» **REQUIRED ACTION**
Write the next part of the passage on the indigo-based biosensor, beginning immediately after its final sentence.

» **TEXT UNDER STUDY**
• • • •

One application we envisioned was a fast and novel biosensor mechanism with our biological process utilizing our soluble indigo (indican)!
Current biosensors require transcriptional initiation on the reporter upon the detection of some substrate. While effective, this process can take many hours (in most cases 12+ hours) to see the reporter! In iGEM, several teams have used the biosensor approach in their iGEM projects developing biosensors ranging from cyanide and heavy metal sensors to rotting meat volatile sensors. These teams used a variety of colorimetric reporter elements as well to signify the detection of their substrate of interest ranging from fluorescent proteins to a variety of pigments. All of these projects however dependent on transcription initiation on the reporter after the signal is detected. We have conceptually devised a novel mechanism to see our reporter compound, indigo, in a matter of minutes!
We will be utilizing our biological dyeing process to design our reporter system. In our reporter system, we will have our glucosidase enzyme that can be “turned off” or “on”, a build up store of indican in the cell, and receptors to detect the signal. Thus, when the signal is detected, our glucosidase enzyme will be “turned on,” and will subsequently convert the already present indican into indoxyl. Indoxyl will rapidly dimerize in the presence in the oxygen, allowing us to visually detect indigo as a result. This process is faster than the conventional mechanisms that require transcriptional initiation on the reporter upon the detection of some substrate for the following reasons:
1)Indican is already stored and present inside the cell
2)Glucosidase enzyme already present inside the cell
3)No need for additional translational and transcriptional steps to produce visible rep
An important aspect of this sensor mechanism is how we are controlling the enzyme from its off and on states. We devised a novel enzyme switch system utilizing PKA phosphorylation. PKA (Protein Kinase A) recognizes a specific protein sequence (KR/KR/RN/pSPT/FILVY/I/F/D) to phosphorylate.

• • • •

» **Stored records**
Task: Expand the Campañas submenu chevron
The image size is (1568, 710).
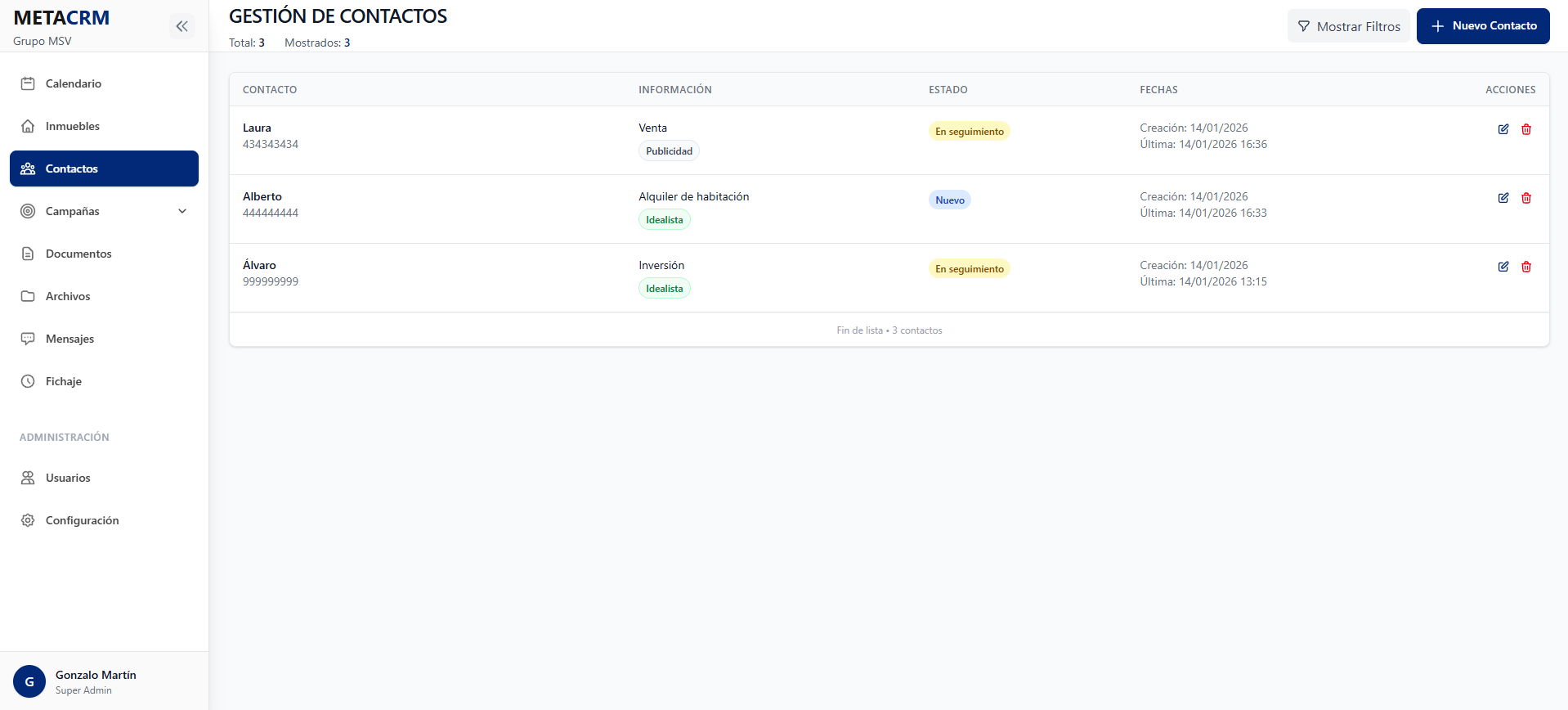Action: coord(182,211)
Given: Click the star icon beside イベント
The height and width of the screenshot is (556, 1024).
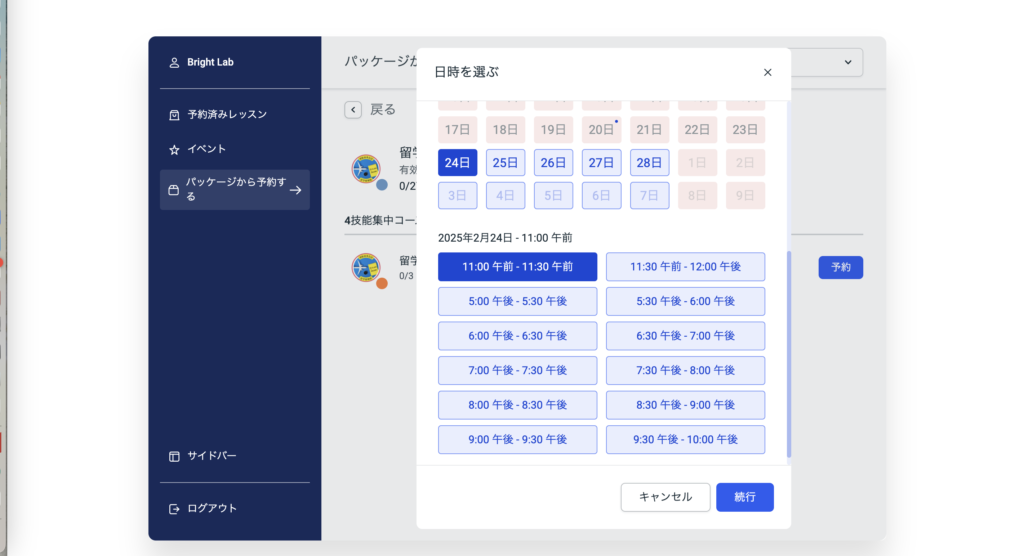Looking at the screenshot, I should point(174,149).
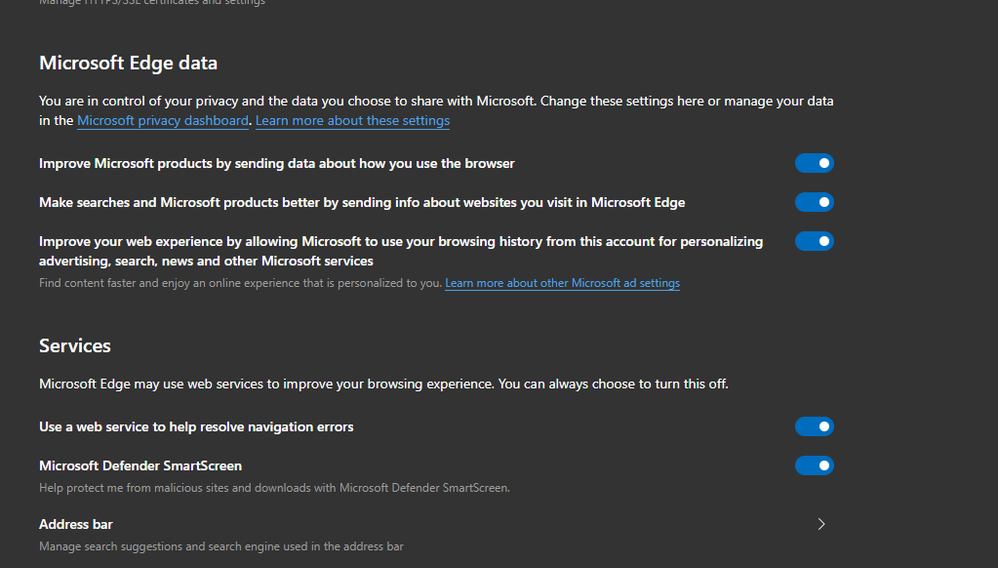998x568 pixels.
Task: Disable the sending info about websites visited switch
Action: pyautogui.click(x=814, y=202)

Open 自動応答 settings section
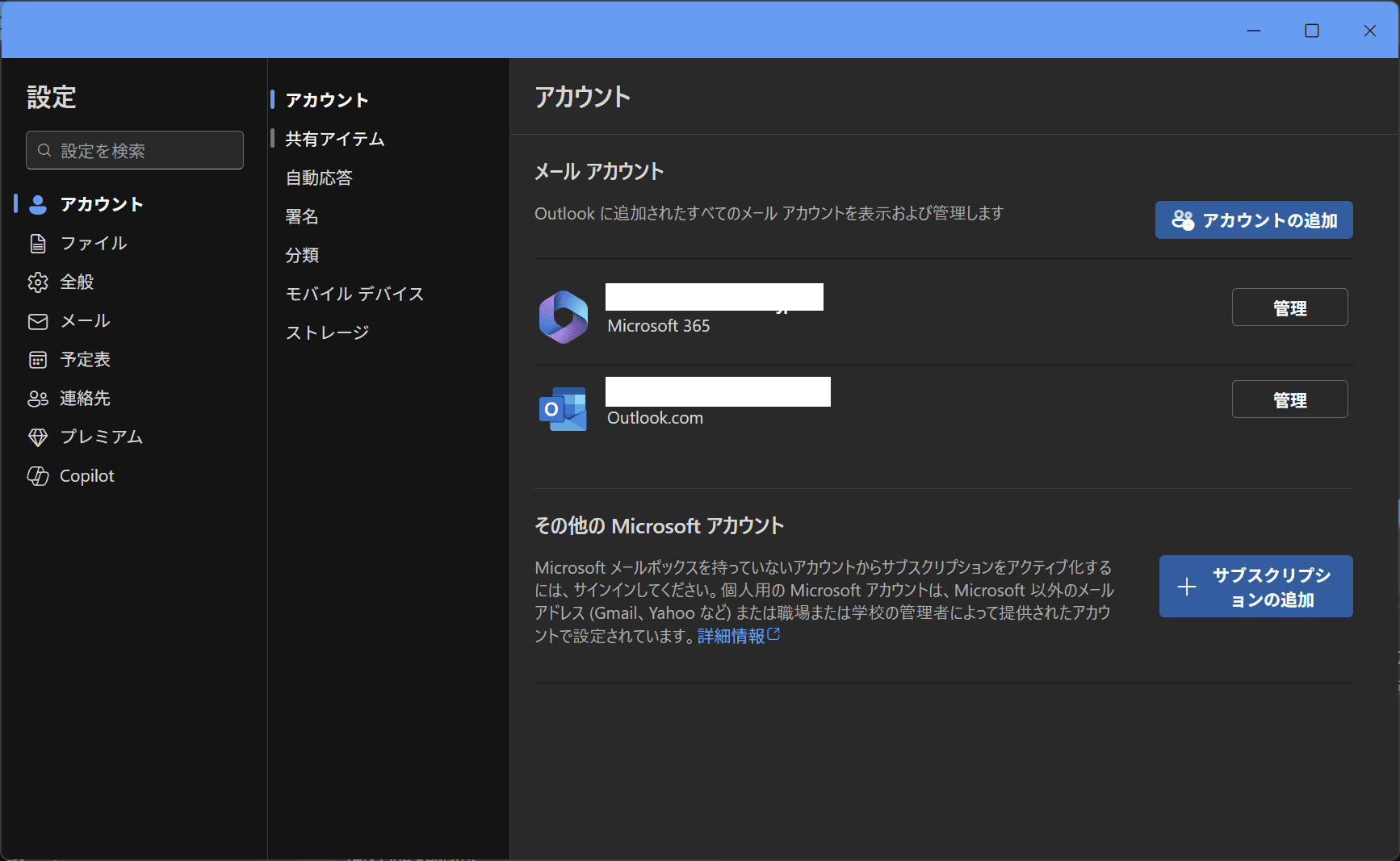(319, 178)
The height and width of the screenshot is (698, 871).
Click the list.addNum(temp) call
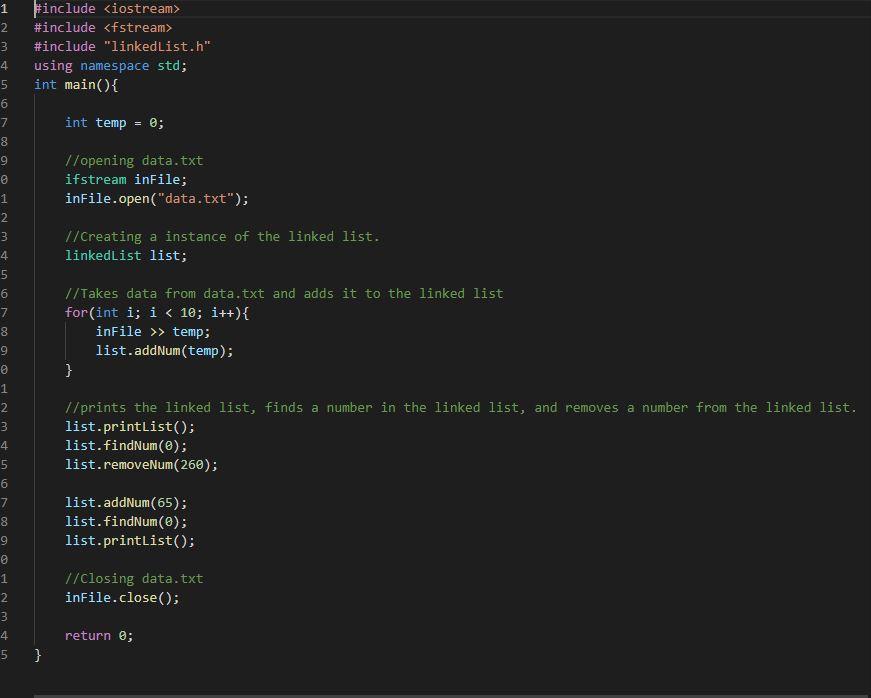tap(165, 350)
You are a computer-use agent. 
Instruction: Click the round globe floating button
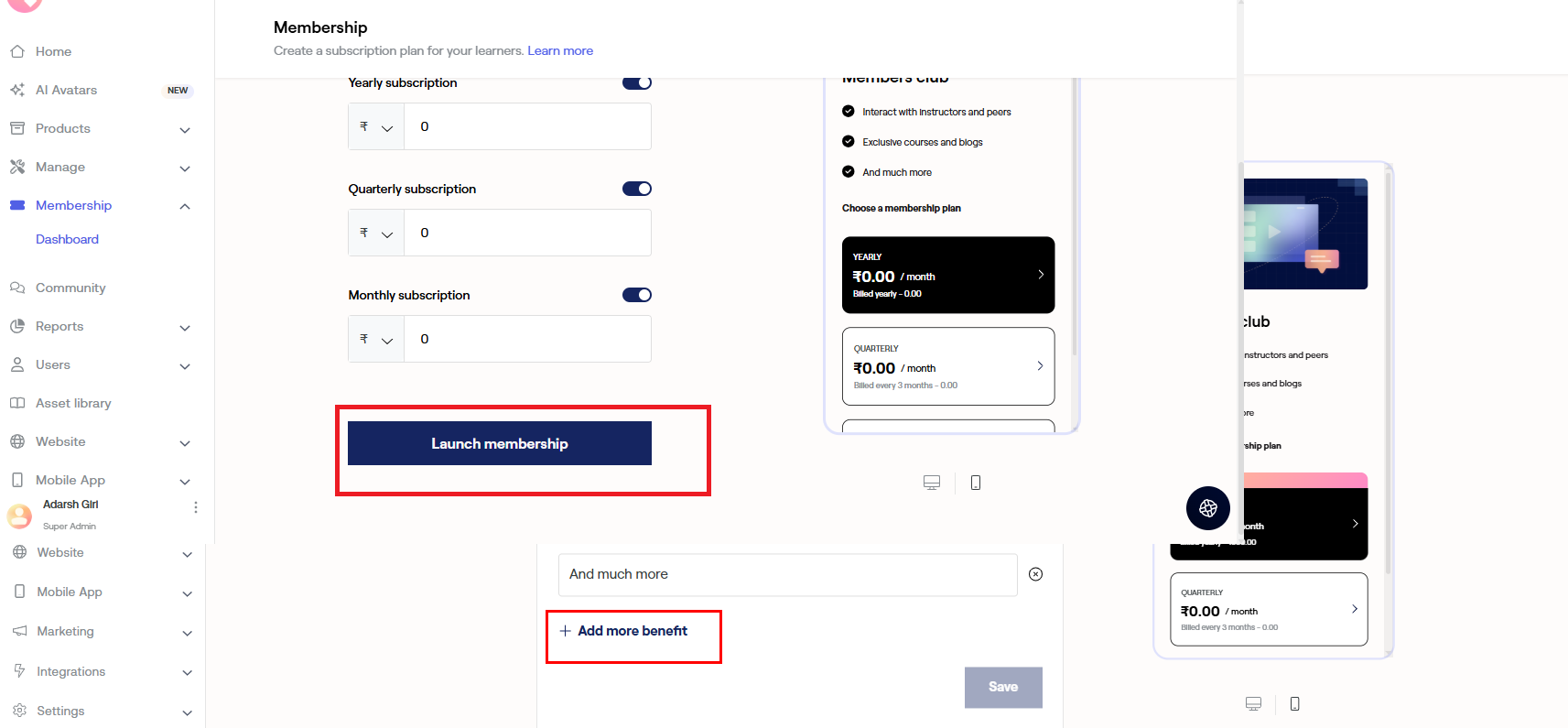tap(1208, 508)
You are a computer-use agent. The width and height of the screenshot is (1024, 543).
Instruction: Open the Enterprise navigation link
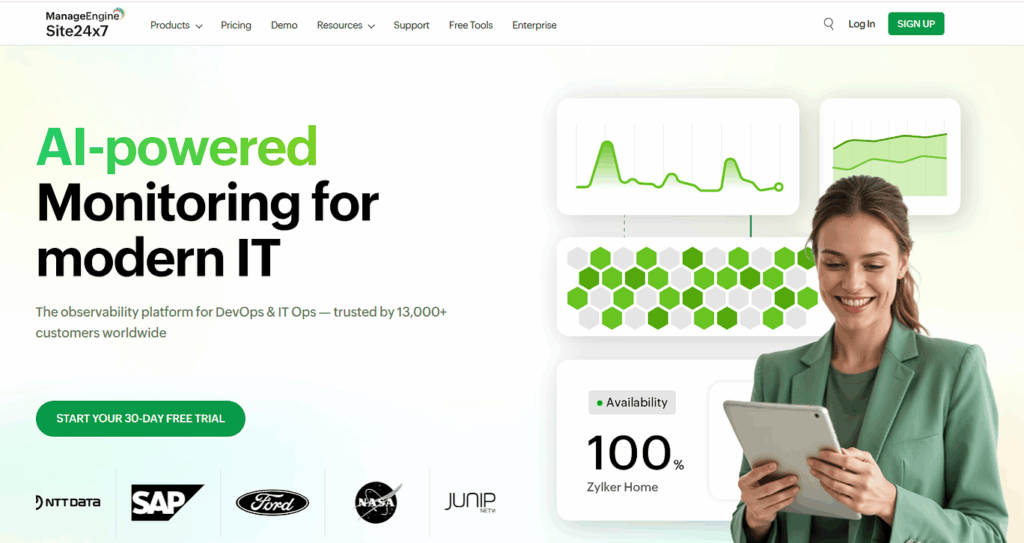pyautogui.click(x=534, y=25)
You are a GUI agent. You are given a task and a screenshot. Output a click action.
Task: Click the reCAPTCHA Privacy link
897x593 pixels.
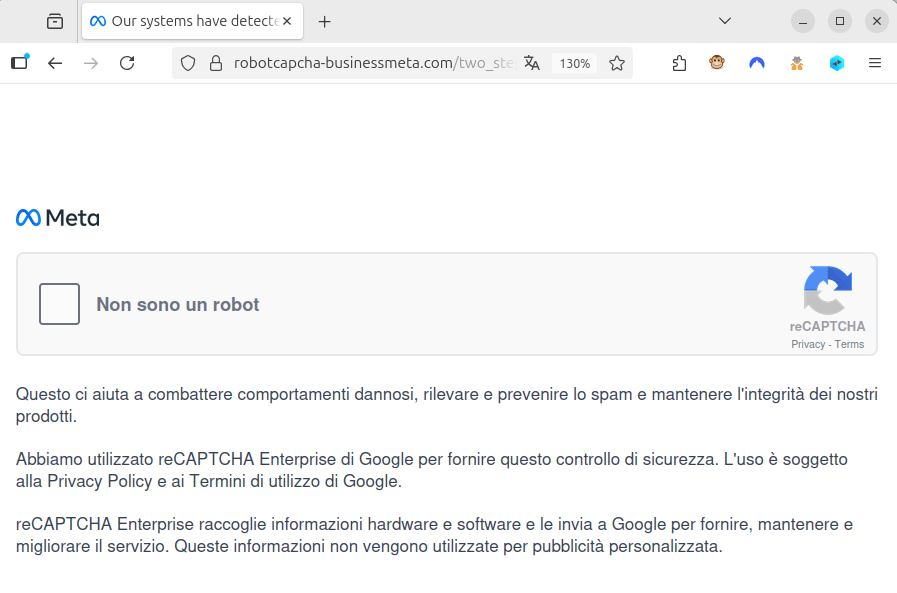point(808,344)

• • • •

» **ANSWER TO THIS TASK**
We exploited this fact to look for domains and ligands that match the phosphorylated sequence of PKA. Two different domains, BRCT and 14-3-3 contain corresponding binding ligands that match the PKA consensus sequence, and thus can be phosphorylated. Thus, we designed these ligands, so that they will be recognized by PKA and phosphorylated, and subsequently will bind to their respective binding domains.
For controls, we designed a negative ligand that will not bind to the binding domain, and a positive ligand that is always turned on.
So how will these different fragments be used to control the enzyme? To answer this question, we envisioned a split enzyme system, in which one split of the enzyme is carrying the binding domain, while the other split portion would be carrying the corresponding ligand. The requirement of this split enzyme is that the fragments must not be spontaneously assembled without the presence of its the correct ligand and binding domain.
We have seen that to control our enzyme from an off to on state, we will be utilizing split enzymes. But what if an enzyme has never been split before? The beta-glucosidase from B. Circulans that we are utilizing in our sensor process has never attempted to be split before.
Just how do we do split an enzyme?(Accession Number: 1QOX) To start, we first explored the structure of the glucosidase.
We identified loops as potential sites where the enzyme can be split, and can still maintain its functionality when put back together. 20 different cut sites were made, and subsequently synthesized in the lab. While these split constructs have been made and synthesized, they have not been tested experimentally.